New Hope For Old Sounds

The oldest verified surviving recording is an 1878 tin cylinder of a talking clock (you can hear it at tinfoil.com/cm-0101.htm). There's just one problem, however; the recording's surface noise is so pronounced that you can barely hear the featured attraction. Chalk it up to age, imperfect recording media, poor storage, or even to the ravages of mold, but the facts remain the same—we're in danger of losing our audio patrimony: the hundreds of thousands of historical recordings from the dawn of recording.

The Library of Congress takes this impending crisis seriously enough to have entered into an interagency agreement with the Lawrence Berkeley National Laboratory (LBNL) in Berkeley, CA to reconstruct mechanical recordings using technologies derived from particle physics research. Vitaliy Fadeyev and Carl Haber have been part of an international search for a hypothetical subatomic particle called the Higgs boson, named after Peter Higgs, who theorized that such particles or sets of particles are responsible for endowing objects with mass. The Swiss-based international particle physics laboratory CERN is searching for the Higgs boson in the detritus of particles smashed in its new particle accelerator, the Large Hadron Collider (LHC), and Fadeyev and Haber have been using an extremely high-resolution microscope called an OGP SmartScope to examine silicon wafers as part of the project.
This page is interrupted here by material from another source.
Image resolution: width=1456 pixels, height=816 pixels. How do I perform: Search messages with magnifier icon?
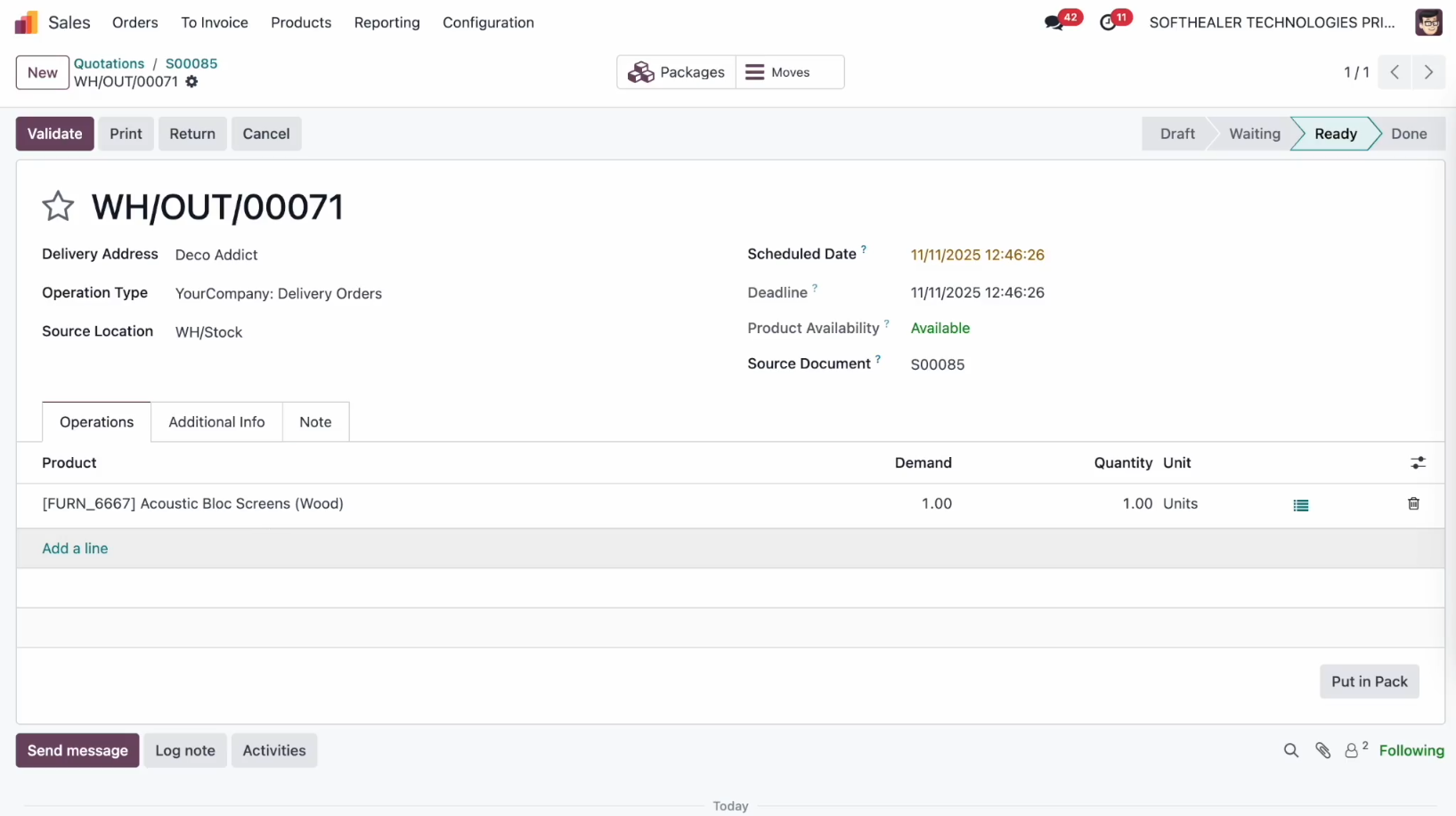tap(1290, 751)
Technically, the OGP SmartScope isn't a microscope, but a four-axis measuring machine. Translation: it uses a digital camera to capture highly magnified images and then its computer employs "the latest vertical Z-axis algorithms" to analyze and map the shapes and locations of the objects under examination. The SmartScope is capable of resolution of up to 0.25 microns.

Fadeyev and Haber have been using the LBNL's SmartScope to map the grooves of early recordings, at which point they utilize a computer program to read the groove data and convert it to digital music files. The system, called audio metrology, is non-invasive and does no damage to the delicate (and sometimes decaying) surfaces of the original recordings. And, as Haber told The San Francisco Chronicle, the software can be "programmed to recognize dirt, scratches, and debris and delete them from the image, similar to retouching a photograph."

Does it work? Judge for yourself. At the LBNL's Sound Reproduction R&D Home Page, the laboratory has posted audio files of several recordings as played with a stylus, reproduced utilizing audio metrology, and as reproduced on commercially released CDs with conventional noise reduction. The same page also provides a link to a downloadable .pdf file of Fadeyev's and Haber's JAES paper, "Reconstruction of Mechanically Recorded Sound by Image Processing."

"The preservation of the audiovisual record is the preservation of the language of the 20th century," said Mark Roosa, director for preservation at the Library of Congress. "The more and more we talk about the possibilities [of audio metrology], the more and more we're excited."